── Supplied material
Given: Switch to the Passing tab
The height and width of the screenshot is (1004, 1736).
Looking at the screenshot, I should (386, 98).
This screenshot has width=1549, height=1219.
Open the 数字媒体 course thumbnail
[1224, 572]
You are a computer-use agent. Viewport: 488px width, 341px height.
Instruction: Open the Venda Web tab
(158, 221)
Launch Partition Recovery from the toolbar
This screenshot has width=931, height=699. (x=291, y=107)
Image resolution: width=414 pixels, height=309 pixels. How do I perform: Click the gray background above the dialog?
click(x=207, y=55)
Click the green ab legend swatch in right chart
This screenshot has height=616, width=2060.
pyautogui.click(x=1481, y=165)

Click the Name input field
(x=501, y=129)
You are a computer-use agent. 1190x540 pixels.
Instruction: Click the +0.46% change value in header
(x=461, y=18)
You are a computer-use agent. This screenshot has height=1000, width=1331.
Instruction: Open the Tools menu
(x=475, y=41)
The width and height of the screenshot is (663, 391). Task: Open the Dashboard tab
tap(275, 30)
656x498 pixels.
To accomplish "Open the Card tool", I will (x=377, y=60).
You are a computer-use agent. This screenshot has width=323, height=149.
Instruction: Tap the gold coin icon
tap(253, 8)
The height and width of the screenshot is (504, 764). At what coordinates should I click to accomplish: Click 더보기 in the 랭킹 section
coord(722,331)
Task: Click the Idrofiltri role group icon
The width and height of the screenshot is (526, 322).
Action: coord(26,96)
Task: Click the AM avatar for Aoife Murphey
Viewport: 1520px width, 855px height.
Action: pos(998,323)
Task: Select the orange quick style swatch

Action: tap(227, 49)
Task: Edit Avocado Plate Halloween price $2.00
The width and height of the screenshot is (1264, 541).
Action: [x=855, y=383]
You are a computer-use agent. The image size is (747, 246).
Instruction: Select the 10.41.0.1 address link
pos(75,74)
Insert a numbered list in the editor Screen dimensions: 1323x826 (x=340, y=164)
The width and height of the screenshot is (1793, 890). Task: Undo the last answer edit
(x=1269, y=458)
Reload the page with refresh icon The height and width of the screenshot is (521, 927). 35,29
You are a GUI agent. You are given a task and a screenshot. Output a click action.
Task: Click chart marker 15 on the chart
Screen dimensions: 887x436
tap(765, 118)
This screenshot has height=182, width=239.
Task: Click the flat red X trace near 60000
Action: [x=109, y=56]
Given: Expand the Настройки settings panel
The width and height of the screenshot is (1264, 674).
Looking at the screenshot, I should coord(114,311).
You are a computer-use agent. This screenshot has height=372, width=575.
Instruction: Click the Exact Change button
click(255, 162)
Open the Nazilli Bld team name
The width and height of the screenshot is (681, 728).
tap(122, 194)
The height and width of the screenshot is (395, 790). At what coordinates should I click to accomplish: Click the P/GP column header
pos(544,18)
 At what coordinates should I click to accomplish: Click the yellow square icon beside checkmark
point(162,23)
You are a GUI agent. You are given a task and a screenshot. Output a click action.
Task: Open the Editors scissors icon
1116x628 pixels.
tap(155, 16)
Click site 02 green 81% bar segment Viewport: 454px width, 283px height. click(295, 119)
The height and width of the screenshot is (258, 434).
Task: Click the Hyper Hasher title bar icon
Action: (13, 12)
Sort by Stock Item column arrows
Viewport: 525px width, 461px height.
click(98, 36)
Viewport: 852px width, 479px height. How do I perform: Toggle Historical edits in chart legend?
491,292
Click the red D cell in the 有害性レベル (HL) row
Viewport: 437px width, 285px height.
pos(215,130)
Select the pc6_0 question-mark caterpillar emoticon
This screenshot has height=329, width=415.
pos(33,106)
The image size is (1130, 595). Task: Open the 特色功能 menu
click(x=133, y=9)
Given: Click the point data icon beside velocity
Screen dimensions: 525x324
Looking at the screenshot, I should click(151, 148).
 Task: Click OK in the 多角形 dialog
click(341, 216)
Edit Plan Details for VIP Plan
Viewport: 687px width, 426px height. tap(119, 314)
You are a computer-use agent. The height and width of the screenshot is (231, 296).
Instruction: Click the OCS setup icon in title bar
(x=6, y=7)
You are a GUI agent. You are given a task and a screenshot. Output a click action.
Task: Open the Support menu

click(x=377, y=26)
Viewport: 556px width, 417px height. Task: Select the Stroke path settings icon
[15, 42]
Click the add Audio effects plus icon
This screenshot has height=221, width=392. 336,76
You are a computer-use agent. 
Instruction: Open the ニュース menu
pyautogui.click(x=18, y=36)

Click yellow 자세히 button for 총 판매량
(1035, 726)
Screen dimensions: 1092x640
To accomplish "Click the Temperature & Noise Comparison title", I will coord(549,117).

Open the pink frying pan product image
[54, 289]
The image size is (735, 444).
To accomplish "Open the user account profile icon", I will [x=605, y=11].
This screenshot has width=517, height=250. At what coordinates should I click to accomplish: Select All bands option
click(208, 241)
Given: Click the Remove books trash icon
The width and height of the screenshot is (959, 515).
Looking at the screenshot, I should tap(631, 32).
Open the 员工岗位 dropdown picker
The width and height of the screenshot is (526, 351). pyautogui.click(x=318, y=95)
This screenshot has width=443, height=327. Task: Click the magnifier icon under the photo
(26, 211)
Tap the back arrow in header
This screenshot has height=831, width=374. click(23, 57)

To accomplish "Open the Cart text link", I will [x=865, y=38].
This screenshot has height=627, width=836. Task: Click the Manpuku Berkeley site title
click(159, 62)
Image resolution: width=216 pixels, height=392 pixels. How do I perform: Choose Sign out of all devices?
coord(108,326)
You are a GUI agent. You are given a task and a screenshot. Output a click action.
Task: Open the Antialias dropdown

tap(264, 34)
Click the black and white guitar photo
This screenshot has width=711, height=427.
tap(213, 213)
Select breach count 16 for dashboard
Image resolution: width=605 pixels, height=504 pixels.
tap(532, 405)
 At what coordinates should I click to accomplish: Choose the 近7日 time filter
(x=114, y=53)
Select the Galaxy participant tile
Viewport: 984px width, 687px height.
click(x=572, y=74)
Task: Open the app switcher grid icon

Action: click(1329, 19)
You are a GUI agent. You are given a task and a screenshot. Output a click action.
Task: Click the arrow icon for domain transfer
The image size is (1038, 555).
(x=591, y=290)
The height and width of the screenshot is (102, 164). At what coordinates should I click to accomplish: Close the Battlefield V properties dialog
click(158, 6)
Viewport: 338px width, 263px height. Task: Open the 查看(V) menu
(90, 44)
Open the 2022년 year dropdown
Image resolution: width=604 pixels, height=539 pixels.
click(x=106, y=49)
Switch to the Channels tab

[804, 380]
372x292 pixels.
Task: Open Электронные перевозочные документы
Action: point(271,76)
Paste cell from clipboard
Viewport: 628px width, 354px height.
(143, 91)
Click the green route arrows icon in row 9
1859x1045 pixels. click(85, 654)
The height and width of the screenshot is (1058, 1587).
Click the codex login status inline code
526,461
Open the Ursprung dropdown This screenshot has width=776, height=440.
────
[Problem statement]: Lay out the entries above as a JSON list of strings, one string per line, leaving out blank lines.

[Answer]:
[
  "Given: Switch to the Passing tab",
  "The height and width of the screenshot is (1004, 1736).",
  "Looking at the screenshot, I should (386, 98).",
  "This screenshot has width=1549, height=1219.",
  "Open the 数字媒体 course thumbnail",
  "[1224, 572]",
  "You are a computer-use agent. Viewport: 488px width, 341px height.",
  "Instruction: Open the Venda Web tab",
  "(158, 221)",
  "Launch Partition Recovery from the toolbar",
  "This screenshot has width=931, height=699. (x=291, y=107)",
  "Image resolution: width=414 pixels, height=309 pixels. How do I perform: Click the gray background above the dialog?",
  "click(x=207, y=55)",
  "Click the green ab legend swatch in right chart",
  "This screenshot has height=616, width=2060.",
  "pyautogui.click(x=1481, y=165)",
  "Click the Name input field",
  "(x=501, y=129)",
  "You are a computer-use agent. 1190x540 pixels.",
  "Instruction: Click the +0.46% change value in header",
  "(x=461, y=18)",
  "You are a computer-use agent. This screenshot has height=1000, width=1331.",
  "Instruction: Open the Tools menu",
  "(x=475, y=41)",
  "The width and height of the screenshot is (663, 391). Task: Open the Dashboard tab",
  "tap(275, 30)",
  "656x498 pixels.",
  "To accomplish \"Open the Card tool\", I will (x=377, y=60).",
  "You are a computer-use agent. This screenshot has width=323, height=149.",
  "Instruction: Tap the gold coin icon",
  "tap(253, 8)",
  "The height and width of the screenshot is (504, 764). At what coordinates should I click to accomplish: Click 더보기 in the 랭킹 section",
  "coord(722,331)",
  "Task: Click the Idrofiltri role group icon",
  "The width and height of the screenshot is (526, 322).",
  "Action: coord(26,96)",
  "Task: Click the AM avatar for Aoife Murphey",
  "Viewport: 1520px width, 855px height.",
  "Action: pos(998,323)",
  "Task: Select the orange quick style swatch",
  "Action: tap(227, 49)",
  "Task: Edit Avocado Plate Halloween price $2.00",
  "The width and height of the screenshot is (1264, 541).",
  "Action: [x=855, y=383]",
  "You are a computer-use agent. The image size is (747, 246).",
  "Instruction: Select the 10.41.0.1 address link",
  "pos(75,74)",
  "Insert a numbered list in the editor Screen dimensions: 1323x826 (x=340, y=164)",
  "The width and height of the screenshot is (1793, 890). Task: Undo the last answer edit",
  "(x=1269, y=458)",
  "Reload the page with refresh icon The height and width of the screenshot is (521, 927). 35,29",
  "You are a GUI agent. You are given a task and a screenshot. Output a click action.",
  "Task: Click chart marker 15 on the chart",
  "Screen dimensions: 887x436",
  "tap(765, 118)",
  "This screenshot has height=182, width=239.",
  "Task: Click the flat red X trace near 60000",
  "Action: [x=109, y=56]",
  "Given: Expand the Настройки settings panel",
  "The width and height of the screenshot is (1264, 674).",
  "Looking at the screenshot, I should coord(114,311).",
  "You are a computer-use agent. This screenshot has height=372, width=575.",
  "Instruction: Click the Exact Change button",
  "click(255, 162)",
  "Open the Nazilli Bld team name",
  "The width and height of the screenshot is (681, 728).",
  "tap(122, 194)",
  "The height and width of the screenshot is (395, 790). At what coordinates should I click to accomplish: Click the P/GP column header",
  "pos(544,18)",
  " At what coordinates should I click to accomplish: Click the yellow square icon beside checkmark",
  "point(162,23)",
  "You are a GUI agent. You are given a task and a screenshot. Output a click action.",
  "Task: Open the Editors scissors icon",
  "1116x628 pixels.",
  "tap(155, 16)",
  "Click site 02 green 81% bar segment Viewport: 454px width, 283px height. click(295, 119)",
  "The height and width of the screenshot is (258, 434).",
  "Task: Click the Hyper Hasher title bar icon",
  "Action: (13, 12)",
  "Sort by Stock Item column arrows",
  "Viewport: 525px width, 461px height.",
  "click(98, 36)",
  "Viewport: 852px width, 479px height. How do I perform: Toggle Historical edits in chart legend?",
  "491,292",
  "Click the red D cell in the 有害性レベル (HL) row",
  "Viewport: 437px width, 285px height.",
  "pos(215,130)",
  "Select the pc6_0 question-mark caterpillar emoticon",
  "This screenshot has height=329, width=415.",
  "pos(33,106)",
  "The image size is (1130, 595). Task: Open the 特色功能 menu",
  "click(x=133, y=9)",
  "Given: Click the point data icon beside velocity",
  "Screen dimensions: 525x324",
  "Looking at the screenshot, I should click(151, 148).",
  " Task: Click OK in the 多角形 dialog",
  "click(341, 216)",
  "Edit Plan Details for VIP Plan",
  "Viewport: 687px width, 426px height. tap(119, 314)",
  "You are a computer-use agent. The height and width of the screenshot is (231, 296).",
  "Instruction: Click the OCS setup icon in title bar",
  "(x=6, y=7)",
  "You are a GUI agent. You are given a task and a screenshot. Output a click action.",
  "Task: Open the Support menu",
  "click(x=377, y=26)",
  "Viewport: 556px width, 417px height. Task: Select the Stroke path settings icon",
  "[15, 42]",
  "Click the add Audio effects plus icon",
  "This screenshot has height=221, width=392. 336,76",
  "You are a computer-use agent. ",
  "Instruction: Open the ニュース menu",
  "pyautogui.click(x=18, y=36)",
  "Click yellow 자세히 button for 총 판매량",
  "(1035, 726)",
  "Screen dimensions: 1092x640",
  "To accomplish \"Click the Temperature & Noise Comparison title\", I will coord(549,117).",
  "Open the pink frying pan product image",
  "[54, 289]",
  "The image size is (735, 444).",
  "To accomplish \"Open the user account profile icon\", I will [x=605, y=11].",
  "This screenshot has width=517, height=250. At what coordinates should I click to accomplish: Select All bands option",
  "click(208, 241)",
  "Given: Click the Remove books trash icon",
  "The width and height of the screenshot is (959, 515).",
  "Looking at the screenshot, I should tap(631, 32).",
  "Open the 员工岗位 dropdown picker",
  "The width and height of the screenshot is (526, 351). pyautogui.click(x=318, y=95)",
  "This screenshot has width=443, height=327. Task: Click the magnifier icon under the photo",
  "(26, 211)",
  "Tap the back arrow in header",
  "This screenshot has height=831, width=374. click(23, 57)",
  "To accomplish \"Open the Cart text link\", I will [x=865, y=38].",
  "This screenshot has height=627, width=836. Task: Click the Manpuku Berkeley site title",
  "click(159, 62)",
  "Image resolution: width=216 pixels, height=392 pixels. How do I perform: Choose Sign out of all devices?",
  "coord(108,326)",
  "You are a GUI agent. You are given a task and a screenshot. Output a click action.",
  "Task: Open the Antialias dropdown",
  "tap(264, 34)",
  "Click the black and white guitar photo",
  "This screenshot has width=711, height=427.",
  "tap(213, 213)",
  "Select breach count 16 for dashboard",
  "Image resolution: width=605 pixels, height=504 pixels.",
  "tap(532, 405)",
  " At what coordinates should I click to accomplish: Choose the 近7日 time filter",
  "(x=114, y=53)",
  "Select the Galaxy participant tile",
  "Viewport: 984px width, 687px height.",
  "click(x=572, y=74)",
  "Task: Open the app switcher grid icon",
  "Action: click(1329, 19)",
  "You are a GUI agent. You are given a task and a screenshot. Output a click action.",
  "Task: Click the arrow icon for domain transfer",
  "The image size is (1038, 555).",
  "(x=591, y=290)",
  "The height and width of the screenshot is (102, 164). At what coordinates should I click to accomplish: Close the Battlefield V properties dialog",
  "click(158, 6)",
  "Viewport: 338px width, 263px height. Task: Open the 查看(V) menu",
  "(90, 44)",
  "Open the 2022년 year dropdown",
  "Image resolution: width=604 pixels, height=539 pixels.",
  "click(x=106, y=49)",
  "Switch to the Channels tab",
  "[804, 380]",
  "372x292 pixels.",
  "Task: Open Электронные перевозочные документы",
  "Action: point(271,76)",
  "Paste cell from clipboard",
  "Viewport: 628px width, 354px height.",
  "(143, 91)",
  "Click the green route arrows icon in row 9",
  "1859x1045 pixels. click(85, 654)",
  "The height and width of the screenshot is (1058, 1587).",
  "Click the codex login status inline code",
  "526,461",
  "Open the Ursprung dropdown This screenshot has width=776, height=440."
]